Another group includes the title pages that have lettering only
and no illustration. Sometimes the lettering is clearly imitating an
existing single typeface or category of typeface design (fig. 1.3,
1.4). Compare the top line of lettering in figure 1.4a with the two
line Tuscan typeface in figure 1.4b. Within this category are also
title pages with lettering that becomes a kind of illustration. Some
of these illustrated letters provide an interpretation of the meaning
of the words displayed (fig. 1.5). Others simply provide lettering
that steps out of the normal two dimensional plane writing is
accustomed to and perform as an illustration, although not an
illustration that provides any clues as to the content of the music
inside (fig. 1.6).
Another group contains lettering that is primarily decorative,
whether a picture is included or not (fig. 1.7, 1.8).
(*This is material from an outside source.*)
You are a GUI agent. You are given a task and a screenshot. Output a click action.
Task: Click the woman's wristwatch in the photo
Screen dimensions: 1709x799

This lettering
may be expressive of a mood or atmosphere, but it is separate
from any illustration present or it is not acting as a picture if there
is no other image.
1.3.. J. Pridham, Yorkshire bells (London: c. 1875). Lithograph [London: Brewer & Co].
1.4a. E. Waldteufel, Pluie dor valse (London: c. 1800s). Colour lithograph [London: Hopwood & Crew] 256 x 341 mm.
1.4b. English two-line Tuscan, Alexander Wilson & Sons 1843 (Gray, 1976, fig. 98).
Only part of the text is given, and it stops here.